Try to process Titanic data with preprocessing library DataLiner (Drop edition)

Introduction

I would like to try various DataLiner libraries that can easily perform data preprocessing with Titanic data, which is also famous in Kaggle. (Data: https://www.kaggle.com/c/titanic/data) By the way, some features have been deleted from Kaggle's Titanic data, and looking at the data here, it seems that there are some other features. (Data: https://www.openml.org/d/40945)

Let's do it now. This time, we will introduce the DropXX series. Finally, I will also introduce the processing using Pipeline.

Installation

! pip install -U dataliner

Titanic data

First, load train.csv.

import pandas as pd
import dataliner as dl

df = pd.read_csv('train.csv')
target_col = 'Survived'

X = df.drop(target_col, axis=1)
y = df[target_col]

The read train data looks like this. image.png

DropColumns Simply deletes the specified column.
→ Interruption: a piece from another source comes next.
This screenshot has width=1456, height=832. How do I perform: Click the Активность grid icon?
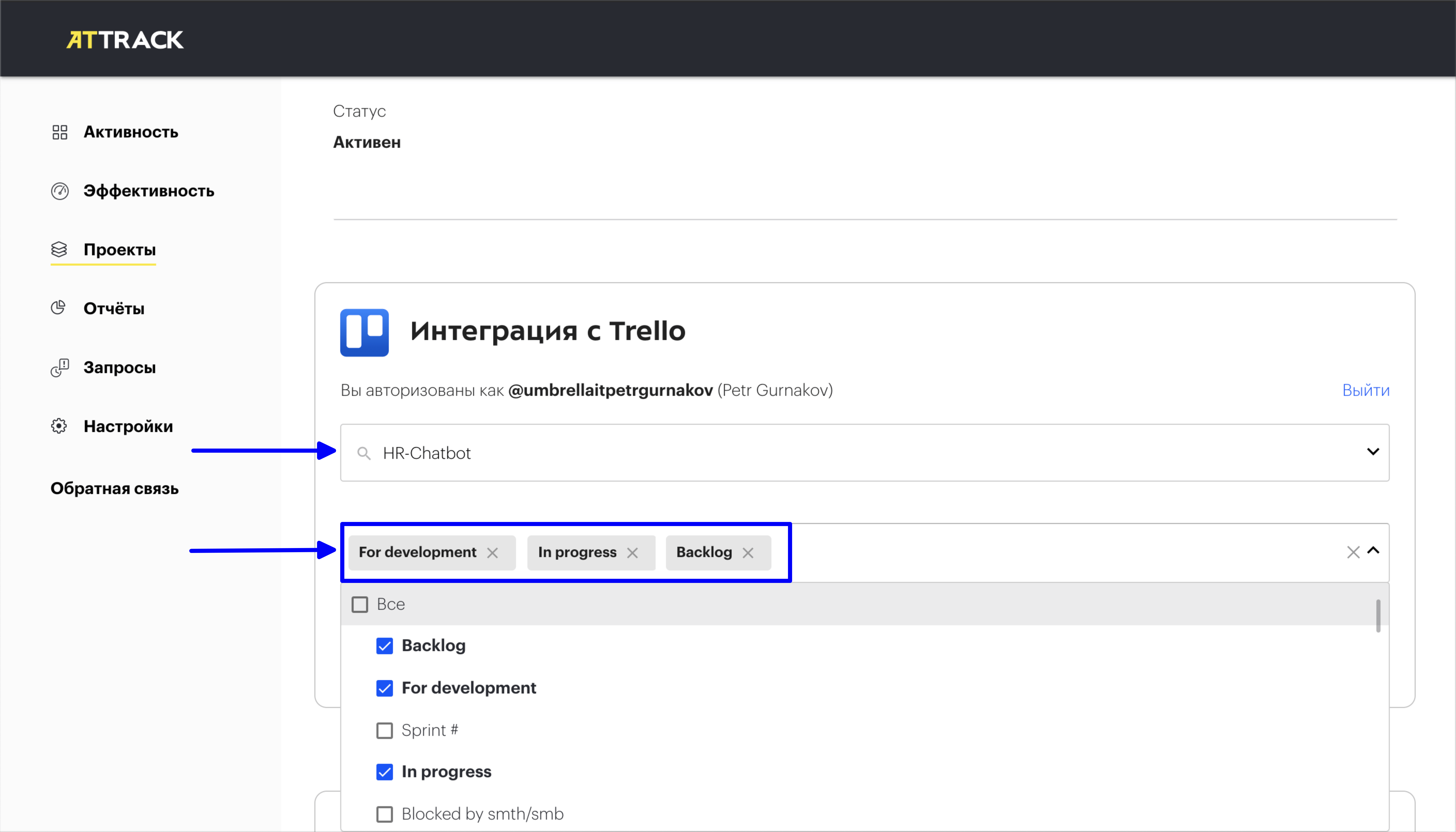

For example, PassengerId, which represents a passenger number, is not very useful in modeling, so let's delete it.

trans = dl.DropColumns('PassengerId')
trans.fit_transform(X)

image.png The PassengerId has been removed. It is also possible to pass a list and delete multiple at the same time.
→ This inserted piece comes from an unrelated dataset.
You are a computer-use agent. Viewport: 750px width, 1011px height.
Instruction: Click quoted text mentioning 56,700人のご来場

For example, you can combine train data and test data and delete them normally with df.drop, but the above method makes mistakes less likely and makes it clear what you are doing. For example, it can be applied to test data as follows.

X_test = pd.read_csv('test.csv')
trans.transform(X_test)

image.png

In addition, as will be described later, by combining it with the scikit-learn pipeline, it will be possible to efficiently and abstractly assemble the flow of data preprocessing and feature quantity engineering.

DropNoVariance Removes features that have no variance and only a single value in the column. Titanic data does not have such features, so let's create it first.

X['Test_Feature'] = 1

image.png

Now, let's apply DropNoVariance.

trans = dl.DropNoVariance()
trans.fit_transform(X)

image.png

And so on. It can be used for both numeric columns and category columns, and if there are multiple columns, delete all of them.

DropHighCardinality Delete columns with a very large number of categories. If there are too many categories, it will be difficult to properly encode and it will be difficult, so it is also a good idea to drop it quickly in order to pass one-pass in the initial action. (In Kaggle etc., we will go to lower the cardinality by extracting information from it and grouping it)

trans = dl.DropHighCardinality()
trans.fit_transform(X)

image.png

If you want, you can also see which columns have been deleted as follows:

trans.drop_columns

array(['Name', 'Ticket', 'Cabin'], dtype='<U6')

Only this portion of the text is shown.